I was relieved when the USSF recently appointed Tab Ramos to the Youth Technical Director position, for he has been both a player and coach who emphasizes the technical aspects of the game. Thankfully, upon his appointment, one of his first statements was “We need to focus on the root of the game. There continues to be nationwide a reliance on results rather than development at the younger ages. In particular, Zone 1 is an age group where there continues to be too much travel. There continues to be too much focus on the competition without attention on the individual player.”

Thank you Tab Ramos, for bringing this vision to our youngest ages. It is sorely needed. Only time will tell whether he has the support and resources to accomplish this. He needs all the help he can get.

How can parents and coaches help him achieve this? What is the model of a successful 21st-century youth soccer club? Here are a few ideas for our Zone 1-2 kids (U-6 to U-12):

  1. Focus the vast majority of time on technical development, especially comfort on the ball, with as many players as possible through U-12. Don’t just say it, do it! In my experience technical players figure out the small group tactics pretty quickly, and tactical players without technique do not make it very far. Have you ever heard a pro coach say “that player is brilliant in tight spaces, touch, vision, the whole package, but give him space and time and he is a disaster?” Of course not,
  2. Identify your weaker technical players and give them the best coaching, helping them catch up to the strong ones to build deeper player pools. We need three times as many high school-age players who are competently trained and technically proficient in order to compete on the world stage.
  3. Through U-12, keep no standings, play for no state championships. Instill a love of the game, and let the games belong to the kids. Let them fail, let them figure out how to solve problems instead of solving them for them (that means you too, parents). Give them the game!
  4. Play small-sided games! Research demonstrates that 4v4, 7v7 and 9v9 are more enjoyable for young players. They get more touches, complete more passes, score more goals and have more success then in 11v11 games. As for those state and national organizations who sanction 11v11 play for 10-year-olds (you know who you are) start serving the kids and play small-sided soccer!
  5. EDUCATION for coaches! We have a ton of licensed “professional” coaches who know little about child development, child psychology, and effective educational tools. We need to provide more avenues for learning, as well as environments where they are allowed to develop players instead of focusing on winning to keep their jobs and parents off their backs.
  6. EDUCATION for parents!

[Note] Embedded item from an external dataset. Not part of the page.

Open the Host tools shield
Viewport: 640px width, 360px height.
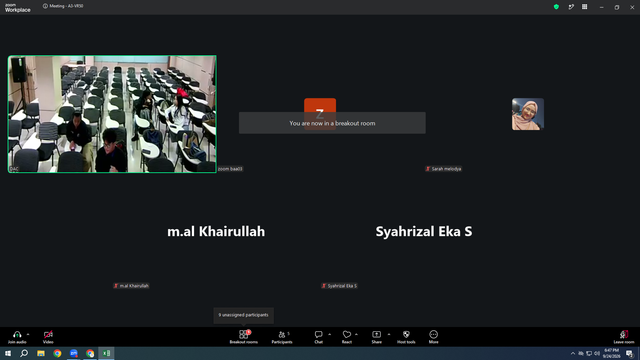click(406, 337)
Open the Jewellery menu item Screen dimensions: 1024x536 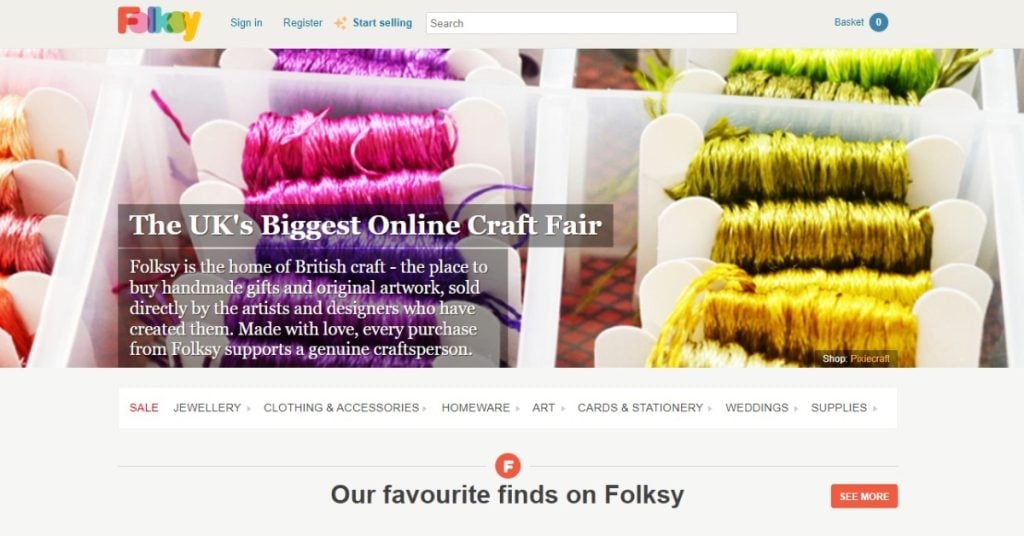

Yelling constant instructions from the sideline, pushing your kids to your own goals instead of theirs, harassing them on the ride home after games, and inadvertently or not, tying your love of your kids to their sporting outcomes is ruining a generation of young athletes. Yes, its the norm, but it is completely wrong! When parents sign a kid up for youth soccer, they, too, should be enrolled in ongoing education. We need to teach parents how to help, instead of telling them to step aside and leave it to the pros. Most parents want to help, and need the resources provided so they know how, yet few if any clubs do this on an ongoing basis. (I founded the Changing the Game Project to change this.)

If we admit that we will never be able to identify all the future talent, then we MUST STOP TRYING TO DO SO at the youngest ages.

Instead, let’s sign up and develop more kids!

Let’s train them all for a few extra years!

Let’s educate our coaches and parents so that they become the players’ allies, and not their adversaries.

Let’s emphasize the youth in “Youth sports.”

And next time you are about to cut a kid, or have decided that he or she has stopped developing and needs to be let go…

…Remember Simon Kjaer, and get back to teaching!